Starting the long climb to the royal graves, I carried with me the hope that my visit would give me a lesson in the mystic secrets of traditional Javanese culture.

It was mid-afternoon at Imogiri (“misty hill”), 17km south of Yogyakarta, the ancient cultural capital of Indonesia’s (and the world’s) most populous island.

Way up ahead on the stone staircase, a lone woman was silhouetted against the sky, framed by the towering trees which lined the route.

I copied her climbing technique and so zigzagged the 454 steps to the summit, where a woman with a beautiful oval face appeared before me.

“Do you want some water, father? “she asked, using the polite Indonesian term for an adult man.

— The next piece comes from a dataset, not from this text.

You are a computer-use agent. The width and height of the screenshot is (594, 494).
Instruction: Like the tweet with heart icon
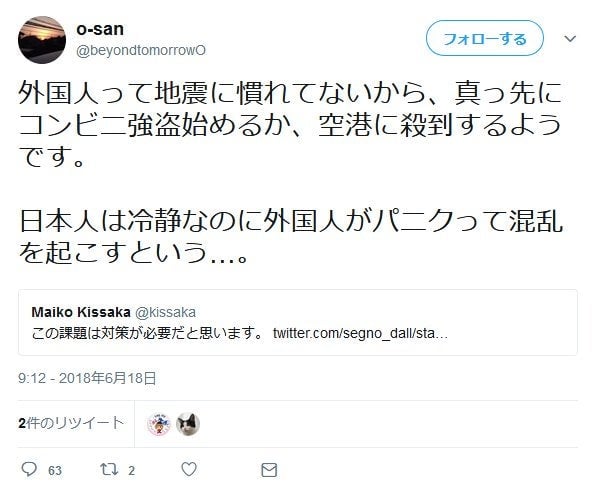(x=189, y=469)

“No thank you, mother, I have some with me.”

“You can have this map of the graves, father, for only 1000 rupiah,” she said.

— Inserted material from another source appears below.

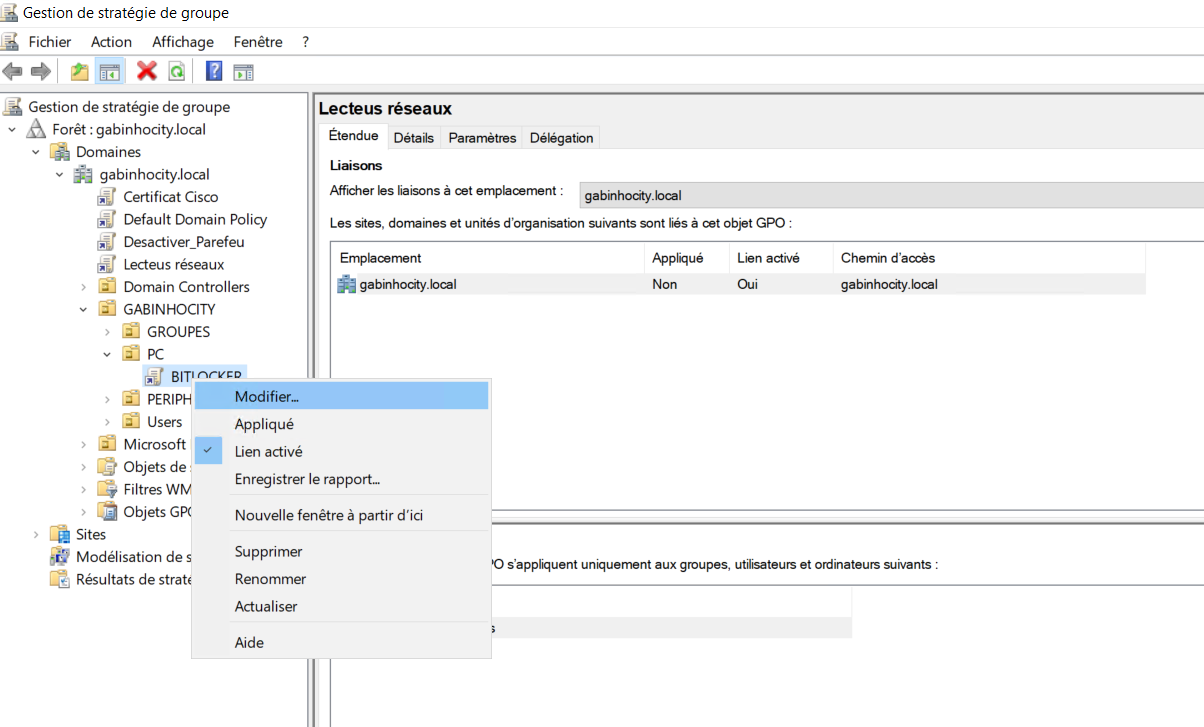Image resolution: width=1204 pixels, height=727 pixels.
Task: Open help via the blue question mark icon
Action: point(212,71)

I bought the map and, after consulting it, turned right, heading for the grave of Sultan Hamengkubuwono IX, a hero of the war waged for independence in the late 1940s.

At the narrow doorway in the high wall surrounding the grave sat an elderly man, two women and two girls.

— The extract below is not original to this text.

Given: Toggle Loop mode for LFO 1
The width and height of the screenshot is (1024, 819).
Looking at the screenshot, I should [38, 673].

The grave was officially closed, but it was worth a try: “Good afternoon, many I enter?”

‘Are you able to pay 10,000 rupiah, father?” one of the women asked.

It was a pittance to me. I nodded and then accompanied the man to a pavilion where he dressed me in a sarong, a long-sleeved, high-collared shirt and a Javanese-style cap.

We climbed yet more stairs, lined by graves of members of the Yogyakarta royal family. Near the entrance to the sultan’s tomb were two Javanese men, one with unusual, lustrous, purple-black skin.

He asked me if I wanted the special power which came from visiting the graves. I said I did.

Pray

One of the men accompanied me inside and told me how to sit and pray.

The flower-bedecked grave was a narrow slit in a stone floor. A big golden umbrella was raised over it, and white cloth was suspended on both sides and at the back.

I closed my eyes. Was it only my imagination or did I receive a soft image of coloured stripes? Or was that just the impression on my retina of the jacket worn by my guide? And that exhilaration. Was that just my heart beating after all that climbing?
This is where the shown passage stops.